If you’re donating assets to a charity, don’t scrimp when it comes to an appraisal and don’t try to file the tax forms yourself. That’s the lesson of a recent case from the U.S. Tax Court.

The case involved Joe Mohamed, an extremely successful real estate investor in Sacramento, California. Joe donated real estate he valued at $18.5 million to a charitable trust. Because Joe was a qualified appraiser, he valued the properties himself. He also filled out the relevant tax form himself to claim a deduction for the donation.

But the IRS denied any deduction for the real estate, claiming that Joe made mistakes on the form. And the Tax Court reluctantly agreed that the IRS was right.

For one thing, the IRS rules say that a donor of property can’t act as the appraiser. They also contain a laundry list of things that must be included with the form, such as the taxpayer’s basis in the property, which Joe didn’t include.

Joe argued that the IRS form was confusing. The court agreed that the form was confusing (the IRS has since changed it to make it easier to fill out), but the court said it was up to Joe to understand the form or hire a tax expert.

Joe also argued that he hired an independent appraiser after the IRS complained. The appraiser valued the property at more than $20 million, and in fact the trust sold most of the property shortly afterward for more than $25 million. But the court said this didn’t matter, because under the IRS rules the independent appraisal was too late to count.

So Joe’s do-it-yourself approach meant that he got no tax deduction at all for an enormous charitable gift.

This isn’t the first time the IRS has completely denied a deduction because someone didn’t follow the formalities.
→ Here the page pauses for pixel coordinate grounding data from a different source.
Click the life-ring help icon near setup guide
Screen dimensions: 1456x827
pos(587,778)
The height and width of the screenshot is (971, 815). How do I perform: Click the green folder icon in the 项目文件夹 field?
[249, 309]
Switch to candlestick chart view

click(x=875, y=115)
There have been other recent cases where a deduction was denied because an appraisal was conducted too long before or too long after the donation was made, didn’t include the complete laundry list of required items, or was made by an appraiser who didn’t have the proper qualifications or was connected to the donor in some way.

For instance, the IRS said that a high school principal wasn’t qualified to put a value on a donation of art supplies, and that an appraisal of partnership interests mistakenly valued the underlying assets of the partnership rather than the interests themselves.